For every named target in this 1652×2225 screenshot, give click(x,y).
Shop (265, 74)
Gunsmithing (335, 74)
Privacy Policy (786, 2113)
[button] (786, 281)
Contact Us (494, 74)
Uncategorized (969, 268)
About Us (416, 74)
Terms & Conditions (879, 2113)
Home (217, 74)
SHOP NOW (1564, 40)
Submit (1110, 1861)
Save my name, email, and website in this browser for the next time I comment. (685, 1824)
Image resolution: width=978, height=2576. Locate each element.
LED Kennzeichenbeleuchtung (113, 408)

(Work instructions): Begin with the line holding "Gunsmithing (335, 74)" and end with the last line of the material. Copy all of them exactly.

(Solution for this exercise):
Gunsmithing (335, 74)
Privacy Policy (786, 2113)
[button] (786, 281)
Contact Us (494, 74)
Uncategorized (969, 268)
About Us (416, 74)
Terms & Conditions (879, 2113)
Home (217, 74)
SHOP NOW (1564, 40)
Submit (1110, 1861)
Save my name, email, and website in this browser for the next time I comment. (685, 1824)
Image resolution: width=978, height=2576. Locate each element.
LED Kennzeichenbeleuchtung (113, 408)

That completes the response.